[Data on finding words and elements]

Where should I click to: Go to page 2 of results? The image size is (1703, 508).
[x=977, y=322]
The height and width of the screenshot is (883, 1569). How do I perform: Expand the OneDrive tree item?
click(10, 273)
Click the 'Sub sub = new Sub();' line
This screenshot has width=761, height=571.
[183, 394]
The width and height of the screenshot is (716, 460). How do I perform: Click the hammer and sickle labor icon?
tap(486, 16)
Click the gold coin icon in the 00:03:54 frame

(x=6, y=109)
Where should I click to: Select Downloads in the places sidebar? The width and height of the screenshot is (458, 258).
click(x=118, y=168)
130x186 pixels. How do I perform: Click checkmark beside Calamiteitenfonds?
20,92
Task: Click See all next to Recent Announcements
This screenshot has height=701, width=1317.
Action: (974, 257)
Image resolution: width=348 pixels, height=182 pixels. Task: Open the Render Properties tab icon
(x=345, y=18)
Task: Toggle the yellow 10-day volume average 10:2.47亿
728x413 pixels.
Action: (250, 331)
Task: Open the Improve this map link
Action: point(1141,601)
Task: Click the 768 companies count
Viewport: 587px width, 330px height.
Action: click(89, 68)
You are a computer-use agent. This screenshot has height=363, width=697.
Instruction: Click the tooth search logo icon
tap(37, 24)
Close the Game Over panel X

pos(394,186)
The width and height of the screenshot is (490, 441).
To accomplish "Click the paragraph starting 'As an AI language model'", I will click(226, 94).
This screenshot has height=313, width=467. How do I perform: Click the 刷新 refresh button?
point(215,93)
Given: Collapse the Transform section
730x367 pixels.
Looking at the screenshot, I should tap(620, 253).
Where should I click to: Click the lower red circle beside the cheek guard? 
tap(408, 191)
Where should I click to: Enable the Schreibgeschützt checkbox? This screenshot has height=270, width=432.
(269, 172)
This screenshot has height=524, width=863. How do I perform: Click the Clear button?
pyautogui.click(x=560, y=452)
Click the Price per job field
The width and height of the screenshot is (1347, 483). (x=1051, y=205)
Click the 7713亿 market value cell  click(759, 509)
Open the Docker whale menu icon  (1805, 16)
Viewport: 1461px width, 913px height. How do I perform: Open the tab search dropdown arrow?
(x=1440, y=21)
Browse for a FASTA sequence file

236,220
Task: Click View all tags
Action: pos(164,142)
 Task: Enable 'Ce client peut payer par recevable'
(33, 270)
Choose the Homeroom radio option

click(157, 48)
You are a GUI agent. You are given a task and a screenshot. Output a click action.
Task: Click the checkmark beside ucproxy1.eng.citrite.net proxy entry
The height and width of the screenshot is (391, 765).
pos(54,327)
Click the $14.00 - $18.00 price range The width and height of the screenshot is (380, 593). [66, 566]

**Short task**
Can you output every line of the data above verbatim, with nothing changed?

**Full output**
Where should I click to: Go to page 2 of results? The image size is (1703, 508).
[x=977, y=322]
The height and width of the screenshot is (883, 1569). How do I perform: Expand the OneDrive tree item?
click(10, 273)
Click the 'Sub sub = new Sub();' line
This screenshot has width=761, height=571.
[183, 394]
The width and height of the screenshot is (716, 460). How do I perform: Click the hammer and sickle labor icon?
tap(486, 16)
Click the gold coin icon in the 00:03:54 frame

(x=6, y=109)
Where should I click to: Select Downloads in the places sidebar? The width and height of the screenshot is (458, 258).
click(x=118, y=168)
130x186 pixels. How do I perform: Click checkmark beside Calamiteitenfonds?
20,92
Task: Click See all next to Recent Announcements
This screenshot has height=701, width=1317.
Action: (974, 257)
Image resolution: width=348 pixels, height=182 pixels. Task: Open the Render Properties tab icon
(x=345, y=18)
Task: Toggle the yellow 10-day volume average 10:2.47亿
728x413 pixels.
Action: (250, 331)
Task: Open the Improve this map link
Action: point(1141,601)
Task: Click the 768 companies count
Viewport: 587px width, 330px height.
Action: click(89, 68)
You are a computer-use agent. This screenshot has height=363, width=697.
Instruction: Click the tooth search logo icon
tap(37, 24)
Close the Game Over panel X

pos(394,186)
The width and height of the screenshot is (490, 441).
To accomplish "Click the paragraph starting 'As an AI language model'", I will click(226, 94).
This screenshot has height=313, width=467. How do I perform: Click the 刷新 refresh button?
point(215,93)
Given: Collapse the Transform section
730x367 pixels.
Looking at the screenshot, I should tap(620, 253).
Where should I click to: Click the lower red circle beside the cheek guard? 
tap(408, 191)
Where should I click to: Enable the Schreibgeschützt checkbox? This screenshot has height=270, width=432.
(269, 172)
This screenshot has height=524, width=863. How do I perform: Click the Clear button?
pyautogui.click(x=560, y=452)
Click the Price per job field
The width and height of the screenshot is (1347, 483). (x=1051, y=205)
Click the 7713亿 market value cell  click(759, 509)
Open the Docker whale menu icon  (1805, 16)
Viewport: 1461px width, 913px height. How do I perform: Open the tab search dropdown arrow?
(x=1440, y=21)
Browse for a FASTA sequence file

236,220
Task: Click View all tags
Action: pos(164,142)
 Task: Enable 'Ce client peut payer par recevable'
(33, 270)
Choose the Homeroom radio option

click(157, 48)
You are a GUI agent. You are given a task and a screenshot. Output a click action.
Task: Click the checkmark beside ucproxy1.eng.citrite.net proxy entry
The height and width of the screenshot is (391, 765).
pos(54,327)
Click the $14.00 - $18.00 price range The width and height of the screenshot is (380, 593). [66, 566]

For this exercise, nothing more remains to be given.